Bloodroot wildflowers have 8–12 delicate white petals, many yellow stamens, and two sepals below the petals, which fall off after the flowers open.
The stamens are the male reproductive parts, the pistils are the female reproductive parts.
This early bloomer produces pollen for the early arriving insects like flies and bees.
|Origin:||Native to the lower 48 states and Canada|
|Habitat:||Deciduous forests and woodlands with decaying plant matter. Along river banks.|
|Bloom Season:||March, April & May in Wisconsin (For about 2 weeks)|
|Plant Height:||8 to 20 inches|
|Other Names:||Bloodwort, Indian paint, puccoon, and red puccoon|
Parts of the Plant
Almost before the snow has left, the flower stalk bearing a little bud, closely wrapped in a delicate silvery leaflet, forces its way up through the earth and dead leaves. The leaf unfurls and the flower stalk grows rapidly, forcing the bud up out of its protection; it now opens.
The two sheathing sepals falling off, exposing to our view an exquisitely pure, white, delicate blossom; the eight petals are partially closed on dull days, but in sunshine spread wide open, one and one-half inches in diameter, exposing the golden center made up of the numerous, yellow-tipped stamens. The flowers are very delicate; the petals stay but two or three days anyway, and a breath of wind may blow them off sooner.
After the flower is gone, the leaf develops rapidly and becomes very large and imposing, with many divisions and lobes. The root is reddish and is filled with a ‘blood-like juice, as is also the stem. This is now used in medicines and was formerly used by Indians for coloring purposes.
Pictures of Bloodroot
Bloodroot is a popular red natural dye used by Native American artists, especially among southeastern rivercane basketmakers. The root of the plant is dug up and cut open to reveal a red latex from its underground stem and roots.
Perfect flowering addition to any wildflower garden.
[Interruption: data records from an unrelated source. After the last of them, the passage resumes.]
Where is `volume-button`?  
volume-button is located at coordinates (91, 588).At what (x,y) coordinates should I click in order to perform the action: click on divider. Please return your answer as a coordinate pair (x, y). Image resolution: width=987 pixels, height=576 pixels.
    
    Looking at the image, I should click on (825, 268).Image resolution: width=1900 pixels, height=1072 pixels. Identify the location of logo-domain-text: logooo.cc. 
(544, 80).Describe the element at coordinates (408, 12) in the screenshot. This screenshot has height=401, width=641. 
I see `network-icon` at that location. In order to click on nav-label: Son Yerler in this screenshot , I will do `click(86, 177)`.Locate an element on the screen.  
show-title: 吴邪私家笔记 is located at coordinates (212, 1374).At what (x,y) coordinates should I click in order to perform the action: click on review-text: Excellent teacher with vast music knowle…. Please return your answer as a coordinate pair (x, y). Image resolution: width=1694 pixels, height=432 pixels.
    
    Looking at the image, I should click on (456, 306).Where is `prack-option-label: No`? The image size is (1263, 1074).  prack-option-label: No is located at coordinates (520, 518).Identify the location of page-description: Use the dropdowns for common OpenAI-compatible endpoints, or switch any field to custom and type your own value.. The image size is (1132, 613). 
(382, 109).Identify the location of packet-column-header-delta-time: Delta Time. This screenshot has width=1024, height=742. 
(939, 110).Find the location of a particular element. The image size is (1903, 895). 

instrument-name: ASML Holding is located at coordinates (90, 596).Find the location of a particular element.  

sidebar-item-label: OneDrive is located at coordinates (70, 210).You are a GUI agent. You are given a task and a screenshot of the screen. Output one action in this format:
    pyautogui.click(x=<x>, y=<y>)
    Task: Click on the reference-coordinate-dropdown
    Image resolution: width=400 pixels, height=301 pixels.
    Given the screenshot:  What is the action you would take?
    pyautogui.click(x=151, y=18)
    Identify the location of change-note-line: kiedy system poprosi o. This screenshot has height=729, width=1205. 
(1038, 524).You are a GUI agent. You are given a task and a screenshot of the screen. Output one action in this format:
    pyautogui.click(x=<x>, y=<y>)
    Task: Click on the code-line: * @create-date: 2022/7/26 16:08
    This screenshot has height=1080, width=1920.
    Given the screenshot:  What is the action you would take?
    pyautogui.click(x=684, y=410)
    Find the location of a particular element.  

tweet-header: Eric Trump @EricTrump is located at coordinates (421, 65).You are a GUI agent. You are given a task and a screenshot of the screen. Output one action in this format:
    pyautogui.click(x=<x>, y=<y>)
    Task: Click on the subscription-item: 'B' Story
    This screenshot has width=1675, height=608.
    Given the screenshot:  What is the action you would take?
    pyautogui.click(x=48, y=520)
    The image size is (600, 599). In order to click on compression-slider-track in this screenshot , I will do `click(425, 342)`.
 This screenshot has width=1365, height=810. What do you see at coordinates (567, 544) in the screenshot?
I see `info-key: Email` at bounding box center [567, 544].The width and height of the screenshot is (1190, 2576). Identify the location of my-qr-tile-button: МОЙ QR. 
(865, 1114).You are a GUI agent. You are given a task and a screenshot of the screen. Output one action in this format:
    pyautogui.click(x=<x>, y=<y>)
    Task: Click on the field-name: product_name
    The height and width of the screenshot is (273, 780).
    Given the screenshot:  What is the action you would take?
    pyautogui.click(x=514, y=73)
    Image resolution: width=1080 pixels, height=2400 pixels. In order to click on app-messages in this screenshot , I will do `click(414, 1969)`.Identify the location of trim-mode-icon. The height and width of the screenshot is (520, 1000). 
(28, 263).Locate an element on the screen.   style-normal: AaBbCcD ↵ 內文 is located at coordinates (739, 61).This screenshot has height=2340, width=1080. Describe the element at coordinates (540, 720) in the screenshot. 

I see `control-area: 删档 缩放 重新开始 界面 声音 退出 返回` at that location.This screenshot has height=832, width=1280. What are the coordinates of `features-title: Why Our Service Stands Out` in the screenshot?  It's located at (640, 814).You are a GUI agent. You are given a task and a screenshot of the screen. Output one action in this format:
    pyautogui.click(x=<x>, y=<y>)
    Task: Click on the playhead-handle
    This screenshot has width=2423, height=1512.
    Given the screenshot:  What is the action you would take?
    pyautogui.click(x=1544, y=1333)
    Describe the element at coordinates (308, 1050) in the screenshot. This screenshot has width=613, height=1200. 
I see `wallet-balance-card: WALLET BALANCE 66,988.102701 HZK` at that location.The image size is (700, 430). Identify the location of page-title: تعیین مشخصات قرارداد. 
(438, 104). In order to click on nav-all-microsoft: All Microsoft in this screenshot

The flower’s scent and pollen attract early pollinators like the Mason bee and Carpenter bees.
|Sun Exposure:||Partial, Shade|
|Soil Moisture:||Medium-wet to Medium dry|
|Attracts||Bees, flies, and ants|
You can plant bloodroot from seed or divide bloodroot plants in spring or fall by digging up a few rhizomes. To plant the rhizome dig a hole 1″ down in rich soil and place them horizontally 1 inch or more apart. Cover with soil.
Light: Light shade to partial sun.
Soil: Choose a location where the soil will be moist throughout the season.